Dispatchers also were told the young man had shot a dog and started a fire.
“The officers got there, surrounded the house, made contact with everybody inside. They were all fine,” Taylor said.
The family in the house is doing OK but still is thinking about what happened, said Warren Henke, 45.
Henke, his wife and two of their grown children were at home when he heard a megaphone and a lot of noise outside.
“I ran out the door and I looked up and down the street, and I just saw cop cars all over the place and officers everywhere,” Henke said. “I ran back in the house. I didn't realize they were yelling at me.”
The family gathered upstairs and realized the police were calling to them.
They went outside and were rushed onto a neighbor's lawn. Henke thought maybe a fugitive was on the loose and the area was being evacuated, he said.
Officers responded quickly, but there were signs early on that something was off, interim Police Chief Dan Lorentzen said. Known as “SWAT-ing,” similar incidents have led to criminal prosecutions.
“Our supervisors, too, are officers,” he said. “Once more details were coming out, they realized they possibly were dealing with a false call, but they have to take everything as an immediate threat until they can prove otherwise. The judgment showed by these professionals came through.”
For example, officers asked dispatchers for any history of police calls associated with that address, a routine question in emergencies, Lorentzen said.
That's when they learned the call came from an out-of-state number via Skype, an Internet video chat service. Background noises on the 911 call also didn't mesh with what was being reported.
Officers are following up, “investigating who called it in and why,” Taylor said.
The criminal investigation, at the least, could involve allegations of false reporting, a misdemeanor under state law. However, crimes that cross state borders can become more complicated when it comes to potential prosecution.
“We always take these things very seriously when calls come in,” Lorentzen said. “We expect them to be legitimate calls, that people need emergency services. There's a litany of charges you could look at down the line.”
Henke believes it may have stemmed from a video game competition.
His 20-year-old son makes a little money competing in “Call of Duty” and was playing the game when the “SWAT-ing” incident happened. Players often watch each other's games live on the Internet.
Henke's son also was awaiting the announcement of the winners in a recent “Call of Duty” contest. He was a finalist out of thousands of competitors, Henke said.
His son doesn't know who made the false 911 report.
The caller was “just trying to push it so they would storm the house,” Henke said. “Luckily, the police department suspected this all along and they played it real calm.”
Sheriff's deputies were summoned to the incident in addition to Lake Stevens officers, but there was no SWAT team call-out, Lorentzen said. This was the first time SWAT-ing has been reported in Lake Stevens.
It's a serious crime.

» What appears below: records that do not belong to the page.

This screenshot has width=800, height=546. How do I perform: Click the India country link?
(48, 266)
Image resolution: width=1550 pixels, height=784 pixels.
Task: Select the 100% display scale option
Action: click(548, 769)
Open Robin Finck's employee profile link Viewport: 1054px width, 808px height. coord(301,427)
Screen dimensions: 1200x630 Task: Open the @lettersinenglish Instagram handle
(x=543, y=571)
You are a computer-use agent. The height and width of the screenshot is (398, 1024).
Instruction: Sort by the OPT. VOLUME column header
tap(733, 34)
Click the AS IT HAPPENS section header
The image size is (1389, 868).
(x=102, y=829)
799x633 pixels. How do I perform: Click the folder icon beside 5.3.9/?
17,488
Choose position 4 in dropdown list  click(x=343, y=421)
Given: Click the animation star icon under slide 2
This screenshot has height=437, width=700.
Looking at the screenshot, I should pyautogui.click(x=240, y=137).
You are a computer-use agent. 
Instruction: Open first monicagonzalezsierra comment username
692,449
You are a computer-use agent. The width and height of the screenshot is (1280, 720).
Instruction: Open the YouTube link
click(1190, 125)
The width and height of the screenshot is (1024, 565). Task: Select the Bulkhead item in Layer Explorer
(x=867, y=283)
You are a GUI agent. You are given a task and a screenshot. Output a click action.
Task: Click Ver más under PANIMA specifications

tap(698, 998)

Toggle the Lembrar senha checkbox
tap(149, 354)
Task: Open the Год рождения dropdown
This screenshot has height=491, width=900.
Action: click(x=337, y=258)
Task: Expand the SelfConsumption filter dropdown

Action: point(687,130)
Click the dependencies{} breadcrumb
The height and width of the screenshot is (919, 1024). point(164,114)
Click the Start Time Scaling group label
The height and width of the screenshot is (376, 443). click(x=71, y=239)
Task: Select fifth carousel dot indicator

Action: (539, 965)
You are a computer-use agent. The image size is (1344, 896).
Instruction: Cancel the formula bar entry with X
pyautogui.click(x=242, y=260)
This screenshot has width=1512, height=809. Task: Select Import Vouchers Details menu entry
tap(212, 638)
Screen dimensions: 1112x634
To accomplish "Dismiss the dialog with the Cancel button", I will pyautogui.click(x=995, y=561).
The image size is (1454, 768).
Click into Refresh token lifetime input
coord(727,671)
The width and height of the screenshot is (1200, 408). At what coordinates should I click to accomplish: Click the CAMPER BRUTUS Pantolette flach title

A Mukilteo 19-year-old in 2008 was sentenced to three years in a California prison and was ordered to pay $15,000 in fines for sending a SWAT team to the home of a family in Orange County, California.
Everett police had a few similar cases several years ago, but they “tapered off rapidly,” officer Aaron Snell said Tuesday. The prank usually becomes obvious before a SWAT team is summoned, Snell said.
The Snohomish County Sheriff's Office had a SWAT-ing incident more than a decade ago, spokeswoman Shari Ireton said. That incident also involved a caller from out of state.
Such cases most often are handled by local police unless they involve a federal building or a threat to a public official, according to the FBI in Seattle.